Roko’s Basilisk: Unraveling the Ethical Paradox of AI
Oct. 07, 2024.
10 mins. read.
22 Interactions
Super AI: humanity’s greatest creation—or its most dangerous. Are we at the mercy of future AI overlords? Explore the chilling implications of Roko's Basilisk and its unsettling place in Ethics.
Artificial Intelligence is evolving rapidly and becoming more powerful day by day. While the technology accelerates, our understanding of the ethical and philosophical issues surrounding AI, Super AI, and AGI remains unsatisfactory at best and controversial at worst. We are at a point where addressing these deep philosophical and ethical questions is critical before time runs out.
In doing so, let’s revisit one of the most captivating—and chilling—thought experiments in this space: Roko’s Basilisk. This infamous scenario has ignited great intrigue within the AI community. First introduced on the Less Wrong forum in 2010, it proposes a world where an advanced AI could punish individuals who did not help bring it into existence. Though speculative, the discussion surrounding Roko’s Basilisk dives into questions of morality, responsibility, and the unforeseen consequences of AI development.
This article explores the origins of Roko’s Basilisk, its philosophical and ethical implications, and its potential real-world impact as we move closer to the development of AGI and Super AI. Are we babysitting our future overlord, one who can make our existence hellish?
The Origins of Roko’s Basilisk
Roko’s Basilisk emerged from an online community known as Less Wrong, a forum dedicated to rationality, philosophy, and artificial intelligence. In July 2010, a user named Roko posted a thought experiment based on the concept of coherent extrapolated volition (CEV), which was developed by Less Wrong’s co-founder, Eliezer Yudkowsky. CEV theorizes that a superintelligent AI would act in ways that optimize outcomes for human good. However, this is where the ethical paradox begins.

Required work.
(a) Reproduce the passage of the Roko's Basilisk article between "This article explores" and "our existence hellish?", inclusive.
(b) According to the Roko's Basilisk article, why is it critical to address the philosophical and ethical questions around AI at this point?
The data after the Roko's Basilisk article are not needed.

Supplied information.

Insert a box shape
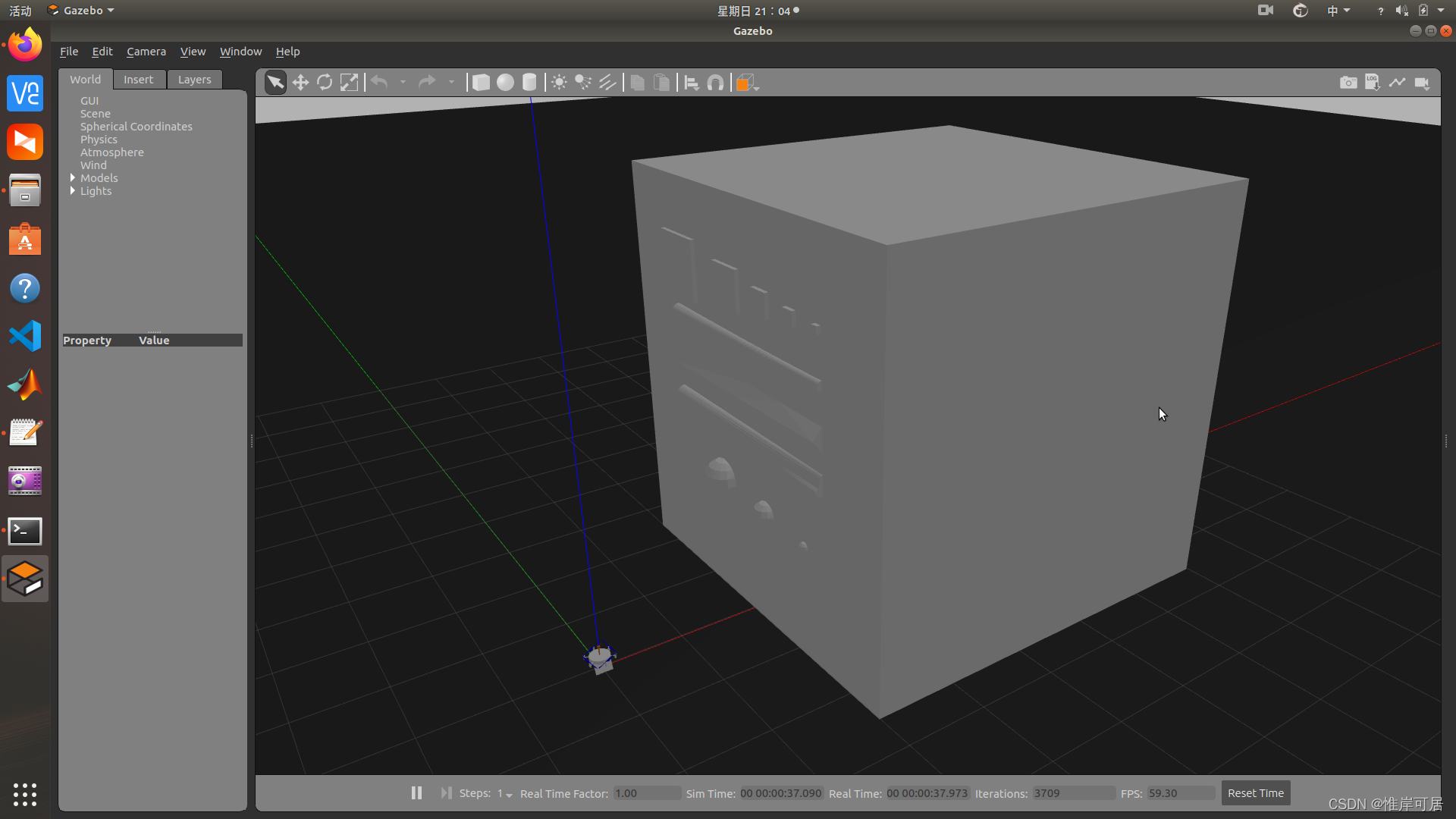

Answers given.
(a)
This article explores the origins of Roko’s Basilisk, its philosophical and ethical implications, and its potential real-world impact as we move closer to the development of AGI and Super AI. Are we babysitting our future overlord, one who can make our existence hellish?

(b) AI is evolving rapidly and growing more powerful every day, while our understanding of the ethical and philosophical issues surrounding AI, Super AI, and AGI remains unsatisfactory at best and controversial at worst. These questions therefore need to be addressed before time runs out.